Getting out of bed, Ianto listens at the door to the sound of indistinct shouting and running footsteps. As the disturbance gets closer Ianto is able to make out what is being said, although he doesn’t recognise any of the people speaking.
“…can’t do this. I work for UNIT.”
“It doesn’t matter who you worked for, you’re not leaving. Now, if you’ll just return to your room there’ll be no more trouble.”
“No! You can’t keep just me here.”
“I think you’ll find we can.”
“Who the hell are you people?”
“You really don’t need to know that.”
“I’ve got a family, a wife, two kids, please just let talk to them, tell them that I’m okay.”
The desperation in the man’s voice mirrors what Ianto is feeling, and Ianto finds it hard not to call out, to tell the man he’s not alone, and that they’re going to get out.
“That’s not going to be possible, there were no survivors from Thames House. It was a tragedy, and one that they families are trying to put behind them.”
“You bastards.”
There is the sound of a scuffle, and a few heavy blows being landed, before someone says, “Shit. What did you let him get your gun for?”
“I didn’t let him, he just-”
The sound of the gunshot in the narrow confines of the corridor is almost deafeningly loud and Ianto stumbles back from the door, a hand across his mouth.
A second shot sounds almost immediately afterwards, and is followed by the echoing of shoes on the tiled floor of the corridor.

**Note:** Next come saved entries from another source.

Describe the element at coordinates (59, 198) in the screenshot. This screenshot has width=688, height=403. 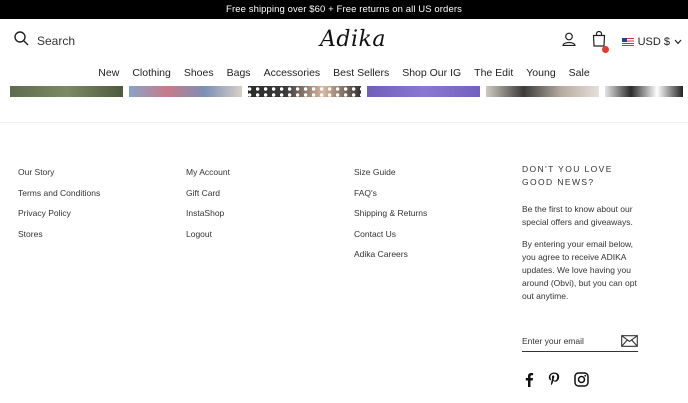
I see `footer-link-terms: Terms and Conditions` at that location.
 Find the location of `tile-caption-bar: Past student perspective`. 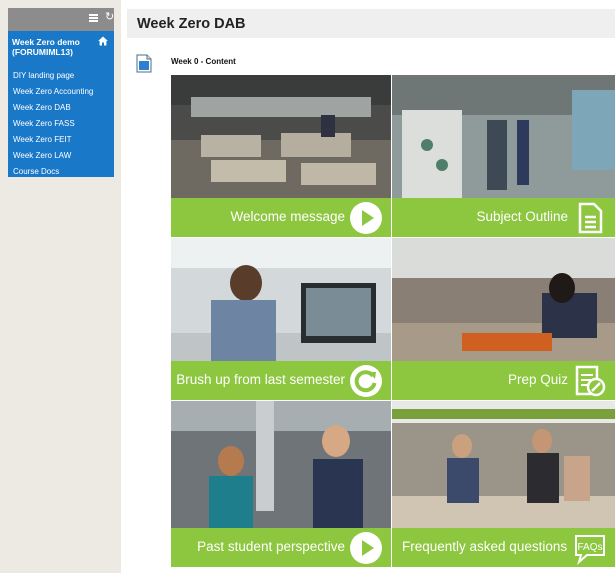

tile-caption-bar: Past student perspective is located at coordinates (281, 548).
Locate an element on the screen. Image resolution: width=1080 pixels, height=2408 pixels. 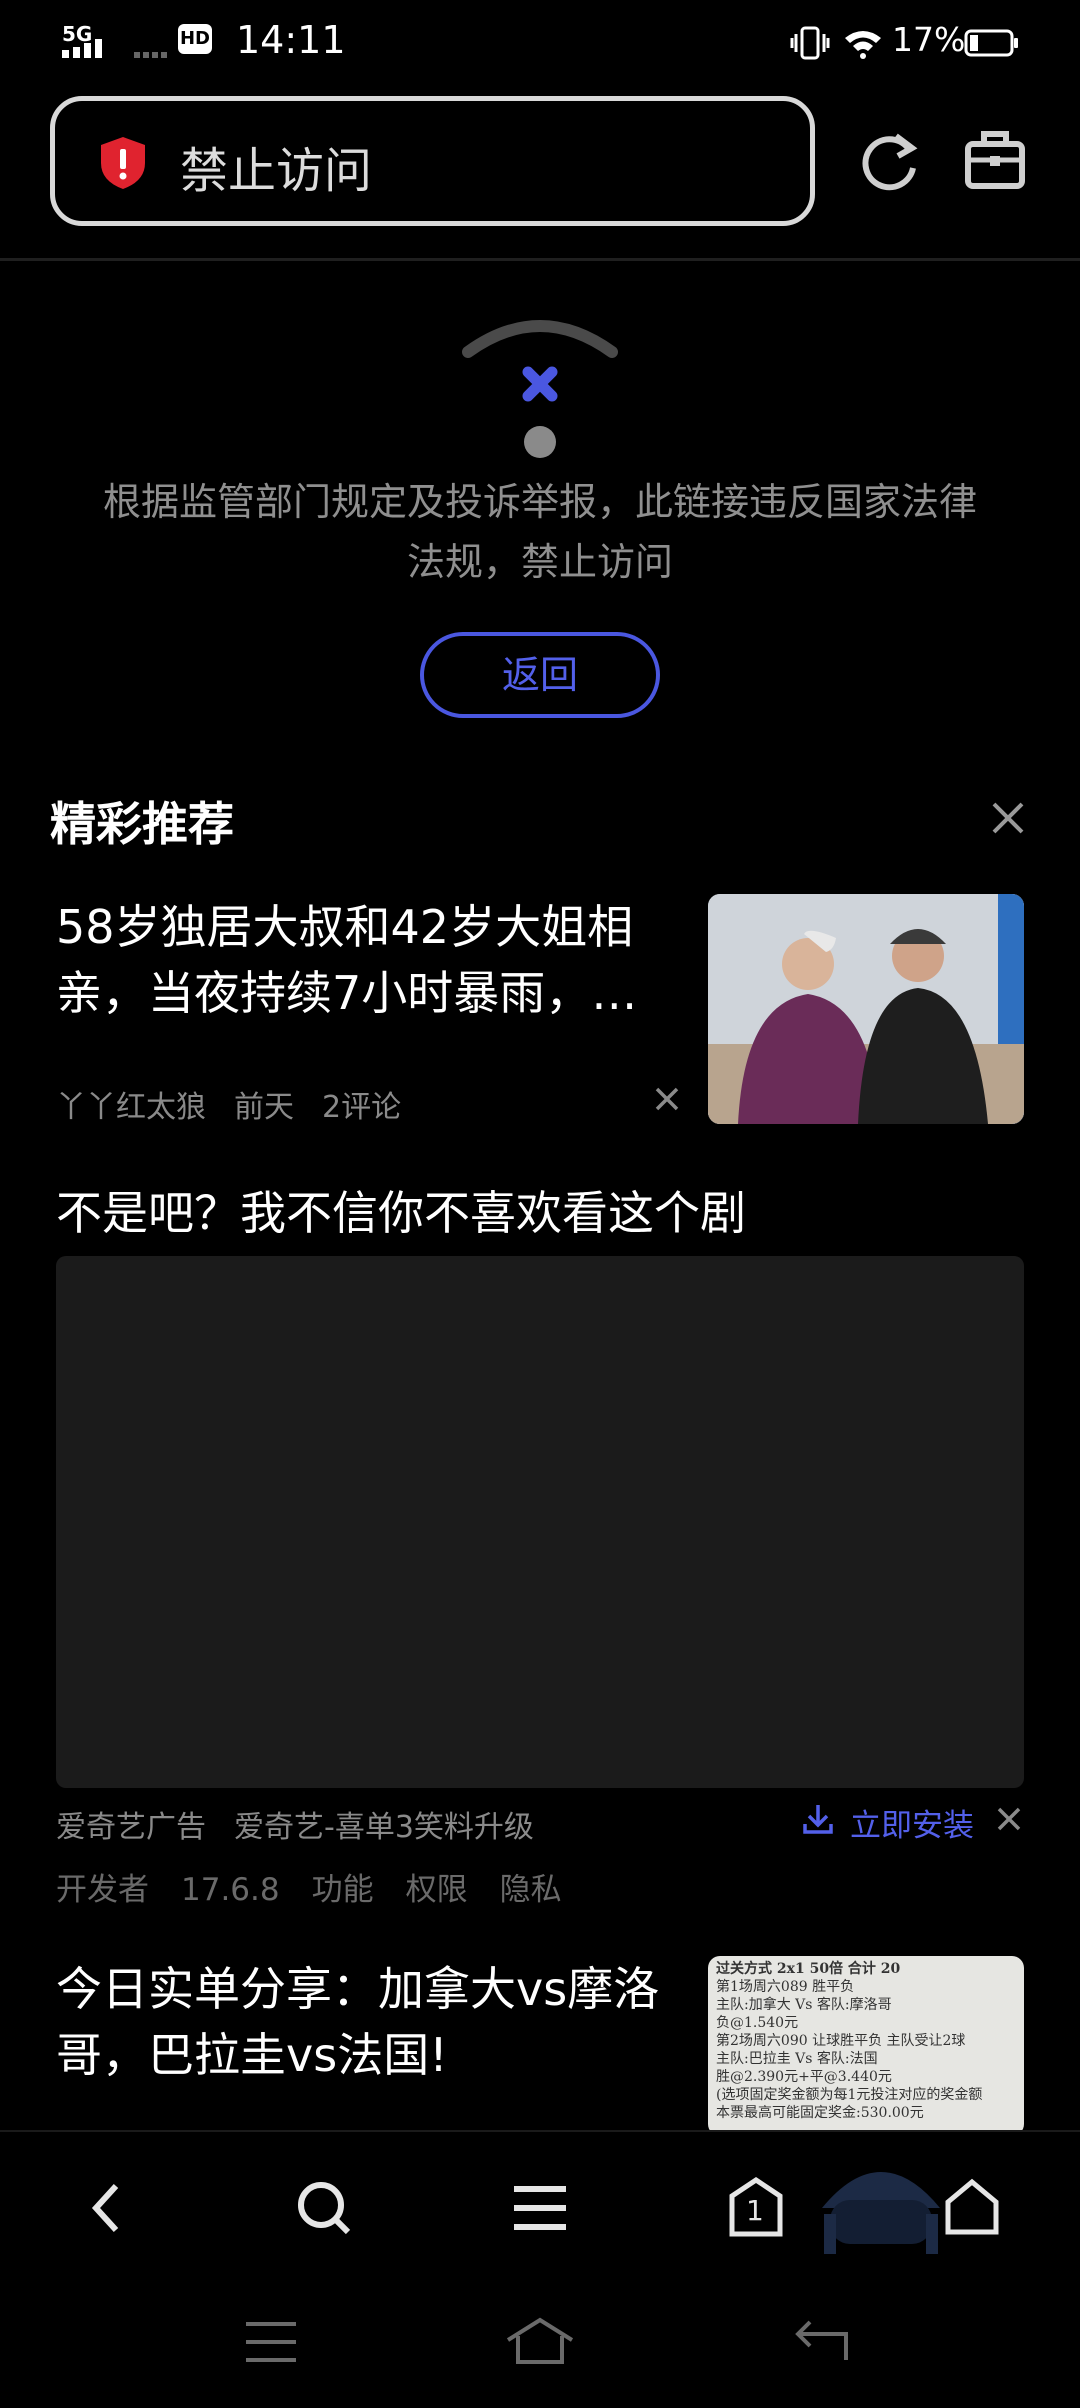
battery-icon is located at coordinates (991, 43).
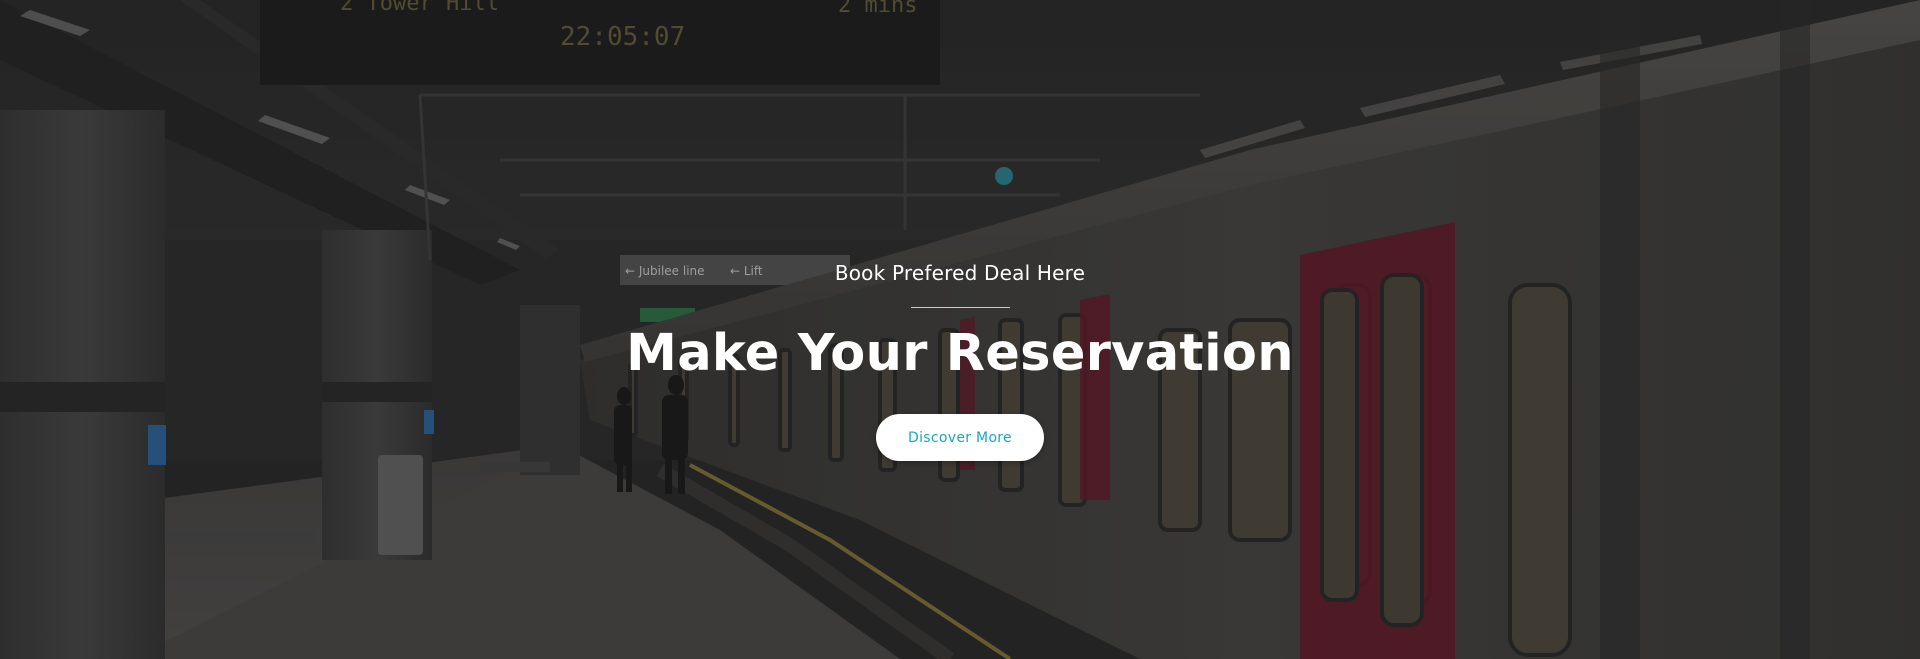 The height and width of the screenshot is (659, 1920). Describe the element at coordinates (960, 354) in the screenshot. I see `hero-title: Make Your Reservation` at that location.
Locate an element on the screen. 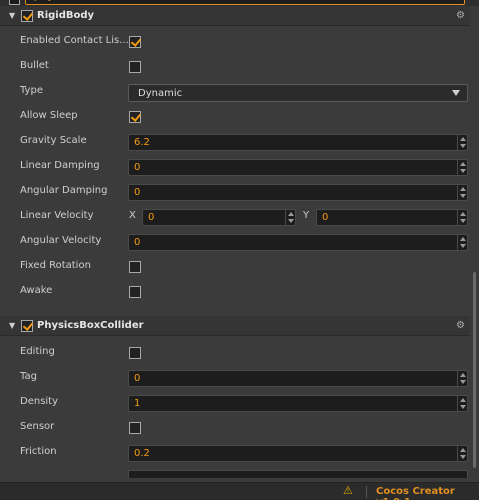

“Waste of a promising subject.” Doctor Munro’s distinctive Scottish accent seems loud in the silence that follows the gunshot. “They’re not an unlimited resource you know, see this doesn’t happen again.”
Ianto is shivering as he gets back under the covers, a reaction as much to the chill room as to the callousness of the death that has happened just outside his door.
The realisation that he’s not the only survivor of the alien virus is both comforting and confusing. Until now Ianto had thought, maybe now he realises naively, that his survival had been due to Jack, that Jack had somehow saved him.
It’s no longer just a case of him escaping, he got to get the truth out, get the other people being held here out, before any more of them lose their lives.